The United Nations Food and Agriculture Organization (FAO) and the European Bank for Reconstruction and Development (EBRD) have called on the private sector to invest massively in agriculture, stressing that this is vital to winning the fight against hunger.
“There can be no freedom from hunger – there can be no food security – without the active participation of all sectors of society, including the private sector,” said FAO’s Director-General, José Graziano da Silva.
Speaking at a high-level conference in Istanbul focused on promoting private agricultural investment and trade from the Black Sea to the Mediterranean, Graziano da Silva said that apart from important investments, financial and in-kind contributions, the private sector can make another important valuable contribution, namely political support to food security. There can be no freedom from hunger – there can be no food security – without the active participation of all sectors of society, including the private sector.

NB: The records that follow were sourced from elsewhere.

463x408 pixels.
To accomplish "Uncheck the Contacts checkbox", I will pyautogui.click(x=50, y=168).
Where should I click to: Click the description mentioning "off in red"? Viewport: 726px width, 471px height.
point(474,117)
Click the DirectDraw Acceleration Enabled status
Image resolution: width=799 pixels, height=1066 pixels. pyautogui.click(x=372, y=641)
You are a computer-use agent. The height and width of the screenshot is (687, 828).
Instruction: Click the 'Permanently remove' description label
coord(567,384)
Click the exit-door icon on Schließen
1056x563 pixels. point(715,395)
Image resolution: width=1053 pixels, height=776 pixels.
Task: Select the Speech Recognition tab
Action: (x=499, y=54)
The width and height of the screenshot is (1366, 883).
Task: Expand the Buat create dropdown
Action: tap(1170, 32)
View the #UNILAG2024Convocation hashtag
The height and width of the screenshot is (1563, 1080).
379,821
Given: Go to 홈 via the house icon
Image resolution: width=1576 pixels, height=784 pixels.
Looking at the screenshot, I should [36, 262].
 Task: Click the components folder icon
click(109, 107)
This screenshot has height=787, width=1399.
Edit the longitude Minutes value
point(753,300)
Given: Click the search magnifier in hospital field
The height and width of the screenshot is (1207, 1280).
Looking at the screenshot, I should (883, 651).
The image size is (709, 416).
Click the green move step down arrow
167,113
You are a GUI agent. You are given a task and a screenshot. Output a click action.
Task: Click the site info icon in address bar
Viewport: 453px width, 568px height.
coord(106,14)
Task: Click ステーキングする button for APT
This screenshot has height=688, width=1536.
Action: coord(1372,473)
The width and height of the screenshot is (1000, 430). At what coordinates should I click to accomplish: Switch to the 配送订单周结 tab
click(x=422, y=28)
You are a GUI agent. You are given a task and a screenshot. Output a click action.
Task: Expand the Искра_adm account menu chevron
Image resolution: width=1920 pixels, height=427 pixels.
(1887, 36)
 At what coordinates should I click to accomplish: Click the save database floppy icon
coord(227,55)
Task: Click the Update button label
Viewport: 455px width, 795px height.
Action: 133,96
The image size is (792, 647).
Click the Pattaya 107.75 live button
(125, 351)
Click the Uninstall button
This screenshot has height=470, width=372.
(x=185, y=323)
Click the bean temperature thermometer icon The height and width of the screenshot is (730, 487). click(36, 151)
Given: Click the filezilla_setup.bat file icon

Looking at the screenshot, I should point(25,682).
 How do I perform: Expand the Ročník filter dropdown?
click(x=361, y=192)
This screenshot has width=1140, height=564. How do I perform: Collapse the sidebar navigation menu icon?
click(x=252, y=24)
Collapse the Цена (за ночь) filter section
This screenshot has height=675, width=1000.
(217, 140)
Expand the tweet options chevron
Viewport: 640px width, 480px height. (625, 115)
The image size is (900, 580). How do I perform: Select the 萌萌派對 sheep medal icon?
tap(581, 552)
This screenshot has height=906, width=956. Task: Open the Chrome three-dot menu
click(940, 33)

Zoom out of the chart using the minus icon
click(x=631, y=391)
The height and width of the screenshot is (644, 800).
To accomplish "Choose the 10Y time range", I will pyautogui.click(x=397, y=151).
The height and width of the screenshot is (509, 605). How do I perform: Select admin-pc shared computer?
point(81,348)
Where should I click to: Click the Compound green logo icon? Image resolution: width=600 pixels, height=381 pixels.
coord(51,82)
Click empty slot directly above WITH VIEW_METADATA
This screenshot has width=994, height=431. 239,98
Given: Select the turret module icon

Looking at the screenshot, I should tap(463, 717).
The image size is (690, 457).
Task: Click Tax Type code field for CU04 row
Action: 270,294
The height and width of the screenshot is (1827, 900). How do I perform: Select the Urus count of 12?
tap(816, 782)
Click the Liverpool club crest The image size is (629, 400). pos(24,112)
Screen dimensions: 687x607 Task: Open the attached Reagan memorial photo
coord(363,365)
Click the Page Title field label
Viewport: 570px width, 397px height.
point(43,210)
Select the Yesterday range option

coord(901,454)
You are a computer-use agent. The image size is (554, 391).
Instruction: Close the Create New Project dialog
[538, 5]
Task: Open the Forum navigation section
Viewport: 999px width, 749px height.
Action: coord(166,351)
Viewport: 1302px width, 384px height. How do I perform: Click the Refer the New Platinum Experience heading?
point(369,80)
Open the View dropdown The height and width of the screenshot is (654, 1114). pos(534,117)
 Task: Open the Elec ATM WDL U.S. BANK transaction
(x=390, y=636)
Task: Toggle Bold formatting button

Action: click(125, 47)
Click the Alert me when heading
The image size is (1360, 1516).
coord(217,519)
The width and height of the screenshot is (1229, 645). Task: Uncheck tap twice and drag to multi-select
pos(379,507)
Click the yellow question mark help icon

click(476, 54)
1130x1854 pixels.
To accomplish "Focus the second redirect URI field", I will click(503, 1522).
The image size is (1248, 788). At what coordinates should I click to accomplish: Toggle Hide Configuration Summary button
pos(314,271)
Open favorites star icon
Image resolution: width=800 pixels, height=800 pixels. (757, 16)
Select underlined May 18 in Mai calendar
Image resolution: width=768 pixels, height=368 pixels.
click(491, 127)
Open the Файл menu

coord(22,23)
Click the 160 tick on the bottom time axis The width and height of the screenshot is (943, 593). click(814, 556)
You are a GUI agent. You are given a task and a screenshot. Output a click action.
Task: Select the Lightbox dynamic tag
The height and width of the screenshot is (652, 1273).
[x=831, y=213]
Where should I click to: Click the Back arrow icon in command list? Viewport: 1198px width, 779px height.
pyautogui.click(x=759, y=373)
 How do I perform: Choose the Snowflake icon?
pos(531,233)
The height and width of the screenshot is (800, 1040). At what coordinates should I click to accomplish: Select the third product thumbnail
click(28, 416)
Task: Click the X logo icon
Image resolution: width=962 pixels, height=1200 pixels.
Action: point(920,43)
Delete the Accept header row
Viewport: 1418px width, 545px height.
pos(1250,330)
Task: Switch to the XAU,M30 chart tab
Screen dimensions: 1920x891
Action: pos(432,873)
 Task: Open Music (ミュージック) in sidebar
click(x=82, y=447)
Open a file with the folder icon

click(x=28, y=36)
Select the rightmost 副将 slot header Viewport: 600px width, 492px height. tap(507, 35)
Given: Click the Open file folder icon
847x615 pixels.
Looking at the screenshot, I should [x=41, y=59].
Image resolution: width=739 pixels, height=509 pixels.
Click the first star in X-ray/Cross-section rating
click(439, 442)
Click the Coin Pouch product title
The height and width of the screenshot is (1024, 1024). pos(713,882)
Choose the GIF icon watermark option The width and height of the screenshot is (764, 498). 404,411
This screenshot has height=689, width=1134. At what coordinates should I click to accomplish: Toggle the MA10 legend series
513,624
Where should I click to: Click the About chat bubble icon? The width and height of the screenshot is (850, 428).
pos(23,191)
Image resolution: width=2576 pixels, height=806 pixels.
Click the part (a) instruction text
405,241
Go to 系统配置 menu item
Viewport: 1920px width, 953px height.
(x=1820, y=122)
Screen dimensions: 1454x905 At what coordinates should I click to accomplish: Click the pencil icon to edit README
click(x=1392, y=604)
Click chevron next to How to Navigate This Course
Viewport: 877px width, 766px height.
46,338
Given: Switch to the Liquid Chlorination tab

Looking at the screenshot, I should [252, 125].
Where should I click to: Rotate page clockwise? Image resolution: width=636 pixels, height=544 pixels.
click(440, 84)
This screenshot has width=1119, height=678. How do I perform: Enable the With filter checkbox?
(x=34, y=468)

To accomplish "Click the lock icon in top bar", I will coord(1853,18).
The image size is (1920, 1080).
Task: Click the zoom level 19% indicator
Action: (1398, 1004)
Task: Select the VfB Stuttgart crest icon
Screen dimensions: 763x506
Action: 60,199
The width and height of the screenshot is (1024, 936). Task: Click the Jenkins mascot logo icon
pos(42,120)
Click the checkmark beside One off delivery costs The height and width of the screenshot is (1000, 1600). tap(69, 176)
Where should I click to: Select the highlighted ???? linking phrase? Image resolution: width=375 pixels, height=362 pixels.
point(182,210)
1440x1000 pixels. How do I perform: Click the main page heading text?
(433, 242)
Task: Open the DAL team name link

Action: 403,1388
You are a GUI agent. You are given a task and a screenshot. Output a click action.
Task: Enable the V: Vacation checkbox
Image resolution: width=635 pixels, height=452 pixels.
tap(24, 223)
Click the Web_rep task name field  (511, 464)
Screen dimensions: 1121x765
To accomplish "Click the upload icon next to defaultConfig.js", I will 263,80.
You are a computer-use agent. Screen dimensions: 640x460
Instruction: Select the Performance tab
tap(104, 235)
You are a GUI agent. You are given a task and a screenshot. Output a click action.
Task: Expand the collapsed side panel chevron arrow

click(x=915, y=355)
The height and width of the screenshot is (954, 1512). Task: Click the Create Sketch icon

“We need to build consensus and mobilize all stakeholders towards this goal. With the private sector on board, national and international efforts to fight hunger have added legitimacy,” he told the gathering of leaders in agribusiness and top level policy-makers.
The Director-General and his counterpart, EBRD President Sir Suma Chakrabarti, stressed that the fight against hunger can only be won in partnership between governments, civil society and farmer organizations and the private sector. They also called on governments to create an enabling policy environment that fosters private sector investment.
Sir Suma said he was impressed by the positive response by all the companies that were invited to the conference. “It shows that the private sector is concerned about food security. This meeting is another step forward to helping the private sector to enhance production and employment, using the expertise of the EBRD and FAO in the food and agricultural sectors,” he told the conference.
The conference explored ways to improve the trade conditions between transition countries and the southern and eastern rim of the Mediterranean, according to a news release issued by FAO. It also discussed different models to develop farming and maximize the efficiency of food chains.
Since the start of their partnership in 1994, FAO and the EBRD have implemented over 90 technical assistance projects, totalling about $12 million, which have helped to address institutional and regulatory bottlenecks, as well as improve transparency and efficiency along the whole food value-chain in the countries in which EBRD operates.